Braucht es Aufklärung?
Impulse des 18. Jahrhunderts

Eine Vortragsreihe in Kooperation mit dem Interdisziplinären Zentrum zur Erforschung der Europäischen Aufklärung (IZEA)


Seit Beginn des russischen Angriffskrieges in der Ukraine 2022, dem Terroranschlag vom 7. Oktober 2023 in Israel und dem Krieg in Gaza ist die seit Ende des Kalten Krieges in Europa verbreitete Friedenszuversicht nicht mehr ohne Weiteres aufrecht zu erhalten. Das Selbstverständnis einer sich als aufgeklärt verstehenden europäisch-bürgerlichen Gesellschaft scheint im Angesicht sich wandelnder politischer Narrative und der sich daraus ergebenden neuen politischen Fakten und Konstellationen zu erodieren.
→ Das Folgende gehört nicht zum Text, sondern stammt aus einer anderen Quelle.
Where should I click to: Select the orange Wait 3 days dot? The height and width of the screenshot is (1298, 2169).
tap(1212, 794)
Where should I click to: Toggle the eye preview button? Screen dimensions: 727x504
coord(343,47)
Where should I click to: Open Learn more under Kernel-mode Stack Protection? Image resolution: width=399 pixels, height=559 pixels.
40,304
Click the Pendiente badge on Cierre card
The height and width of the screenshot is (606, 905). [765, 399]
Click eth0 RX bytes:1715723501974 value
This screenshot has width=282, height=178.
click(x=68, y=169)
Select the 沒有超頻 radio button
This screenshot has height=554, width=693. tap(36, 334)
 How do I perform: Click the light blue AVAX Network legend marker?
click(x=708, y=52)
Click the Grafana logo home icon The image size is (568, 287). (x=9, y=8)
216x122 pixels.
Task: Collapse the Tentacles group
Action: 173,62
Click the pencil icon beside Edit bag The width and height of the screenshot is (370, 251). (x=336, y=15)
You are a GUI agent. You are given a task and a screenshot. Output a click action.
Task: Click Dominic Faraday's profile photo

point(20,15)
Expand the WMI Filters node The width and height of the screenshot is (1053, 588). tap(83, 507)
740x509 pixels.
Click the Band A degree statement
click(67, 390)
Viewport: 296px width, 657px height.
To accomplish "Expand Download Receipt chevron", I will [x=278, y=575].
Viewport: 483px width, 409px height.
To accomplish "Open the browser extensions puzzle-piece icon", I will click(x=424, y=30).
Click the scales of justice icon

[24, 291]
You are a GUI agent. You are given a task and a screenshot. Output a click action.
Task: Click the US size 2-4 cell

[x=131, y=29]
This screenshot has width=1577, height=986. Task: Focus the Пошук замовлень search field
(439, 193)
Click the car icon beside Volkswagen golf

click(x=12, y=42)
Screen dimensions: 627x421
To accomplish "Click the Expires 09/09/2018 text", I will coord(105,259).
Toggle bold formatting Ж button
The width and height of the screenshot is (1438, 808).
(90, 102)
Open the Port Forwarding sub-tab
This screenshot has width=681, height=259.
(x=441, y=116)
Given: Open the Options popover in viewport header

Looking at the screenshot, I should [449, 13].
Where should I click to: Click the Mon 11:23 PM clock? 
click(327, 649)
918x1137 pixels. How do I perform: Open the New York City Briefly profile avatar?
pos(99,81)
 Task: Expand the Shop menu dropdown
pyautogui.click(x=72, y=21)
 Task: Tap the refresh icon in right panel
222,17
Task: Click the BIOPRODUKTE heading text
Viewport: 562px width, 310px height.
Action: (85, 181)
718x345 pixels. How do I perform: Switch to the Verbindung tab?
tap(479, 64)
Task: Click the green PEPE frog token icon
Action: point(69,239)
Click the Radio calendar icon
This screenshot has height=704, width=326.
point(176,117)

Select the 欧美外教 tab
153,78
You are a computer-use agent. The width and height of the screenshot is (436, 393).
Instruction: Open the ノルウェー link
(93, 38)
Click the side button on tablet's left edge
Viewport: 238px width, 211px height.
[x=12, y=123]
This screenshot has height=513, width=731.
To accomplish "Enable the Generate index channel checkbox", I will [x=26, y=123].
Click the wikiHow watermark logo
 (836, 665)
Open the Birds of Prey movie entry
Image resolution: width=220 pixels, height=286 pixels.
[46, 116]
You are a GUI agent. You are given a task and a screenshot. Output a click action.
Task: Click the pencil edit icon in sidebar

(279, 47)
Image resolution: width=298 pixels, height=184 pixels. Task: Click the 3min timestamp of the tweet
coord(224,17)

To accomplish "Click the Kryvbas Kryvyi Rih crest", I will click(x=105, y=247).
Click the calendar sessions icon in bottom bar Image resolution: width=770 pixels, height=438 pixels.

Kann diese als neu empfundene Situation mit Hilfe „alter“, aufklärerischer Überzeugungen neu betrachtet werden? Erinnerungen an Prinzipien wie Toleranz und Vernunft, an die Verbindung von Demokratie und einer im Kern friedlichen Welt freier Republiken werden aufgerufen. Sie stehen in Frage und sie stehen zur Debatte. Basistexte der wie Kants „Zum ewigen Frieden“ (1795) werden mit einer Bandbreite von Interpretationen versehen, die heutige Diskurspositionen verschiedener Couleur für sich in Anspruch nehmen.

Ausgehend von unseren Forschungsfeldern – Aufklärung und Religion – möchten wir Kriegs- und Friedensdebatten im langen 18. Jahrhundert in den Blick nehmen und mit der Frage verbinden, ob sich daraus neue Perspektiven und Impulse für die Orientierung in einer gewandelten Situation gewinnen lassen?

Termine


15.4.2024, 18:15 Uhr

Verbrannte Erde. Natur als Ziel militärischer Gewalt in der „aufgeklärten Kriegswissenschaft“

Dr. Jan Philipp Bothe (Göttingen)

Das Stichwort einer Kriegführung der „verbrannten Erde“ lässt normalerweise an Beispiele aus modernen Konflikten denken. Doch das Abzielen auf Natur, oder konkreter auf bewirtschaftete Kulturlandschaften zur Zerstörung der Lebensgrundlage von Menschen, ist ein altes Vorgehen. Im Rahmen einer intensiveren Auseinandersetzung mit der „Kunst des Krieges“ befasste sich das europäische militärtheoretische Schrifttum, das im 17. und besonders im 18. Jahrhundert eine Blütezeit erlebte, auch immer wieder mit der „Verbrannten Erde“.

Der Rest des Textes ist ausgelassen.